Du reste, le pluralisme s’est très souvent avéré être plus rhétorique que réel : Les « populismes » de gauche ont évolué « vers des modèles de domination plus traditionnels » qui ont eu tendance à « réduire les espaces de pluralisme et à légitimer la concentration du pouvoir politique autour de la figure présidentielle », pour reprendre les propos de Maristela Svampa.

Un autre problème a été le personnalisme excessif de beaucoup de ces propositions politiques, qui entrent en crise lorsqu’elles perdent leur leader : Nicolás Maduro n’est pas parvenu à occuper l’espace laissé par Chávez.
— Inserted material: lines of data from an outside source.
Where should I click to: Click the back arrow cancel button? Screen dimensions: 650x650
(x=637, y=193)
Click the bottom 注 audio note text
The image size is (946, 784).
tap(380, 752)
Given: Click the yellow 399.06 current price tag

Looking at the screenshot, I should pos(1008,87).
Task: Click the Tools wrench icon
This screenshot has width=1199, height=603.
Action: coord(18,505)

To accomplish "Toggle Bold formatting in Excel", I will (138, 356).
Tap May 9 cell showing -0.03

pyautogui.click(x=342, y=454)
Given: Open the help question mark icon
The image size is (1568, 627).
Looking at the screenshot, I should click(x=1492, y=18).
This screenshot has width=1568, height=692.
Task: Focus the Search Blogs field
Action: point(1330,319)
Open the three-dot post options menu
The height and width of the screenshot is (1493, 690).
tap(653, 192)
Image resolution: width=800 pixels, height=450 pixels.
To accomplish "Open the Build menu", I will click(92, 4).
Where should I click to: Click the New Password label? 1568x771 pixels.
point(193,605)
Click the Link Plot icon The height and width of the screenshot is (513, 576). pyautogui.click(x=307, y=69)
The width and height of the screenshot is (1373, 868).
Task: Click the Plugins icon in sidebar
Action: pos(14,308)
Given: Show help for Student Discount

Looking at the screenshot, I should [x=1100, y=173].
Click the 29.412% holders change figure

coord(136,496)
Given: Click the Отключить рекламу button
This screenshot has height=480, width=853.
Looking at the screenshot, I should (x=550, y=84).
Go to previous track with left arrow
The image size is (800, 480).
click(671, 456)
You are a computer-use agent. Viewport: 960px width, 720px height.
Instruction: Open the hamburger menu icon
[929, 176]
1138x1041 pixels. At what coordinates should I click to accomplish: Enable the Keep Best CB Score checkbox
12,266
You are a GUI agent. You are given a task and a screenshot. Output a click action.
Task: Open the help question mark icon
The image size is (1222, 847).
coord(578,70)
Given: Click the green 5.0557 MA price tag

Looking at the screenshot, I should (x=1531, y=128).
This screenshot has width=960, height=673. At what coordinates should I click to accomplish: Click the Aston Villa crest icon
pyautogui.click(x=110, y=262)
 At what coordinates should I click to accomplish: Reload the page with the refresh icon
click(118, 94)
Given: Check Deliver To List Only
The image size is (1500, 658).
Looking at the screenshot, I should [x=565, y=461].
De même, Cristina Fernández a quitté la présidence avec un indice élevé de popularité, toutefois sans avoir préparé un candidat à même de remporter les élections.

En Argentine, l’arrivée de Macri a servi de rappel des différences qui existent entre les progressismes et une droite néolibérale, quand bien même cette dernière se pare d’un discours que le sociologue Gabriel Vommaro qualifie d’ « ONG-iste et new age ».

L’une des premières mesures introduites par le macrisme a été de supprimer les impôts sur les entreprises minières et de diminuer ceux appliqués aux exploitants de soja ; parallèlement à cela, les tarifs de l’eau, de l’électricité et du gaz pour la population ont augmenté de jusqu’à 700%. Une autre redistribution des revenus se prépare et menace de réduire à néant les acquis de quinze années de gouvernement de centre-gauche.

Martins prévoit pour le Brésil un avenir sombre : « On amorce un retour vers une barbarie sociale qui a caractérisé le Brésil historiquement. »

La question est de savoir jusqu’à quel point les droites pourront inverser les changements sociaux que laissent derrière eux 15 années de gouvernements progressistes et la réponse, elle, se trouve assurément dans la pression que la société civile parviendra à maintenir dans la rue.

 

Cet article a été traduit de l'espagnol.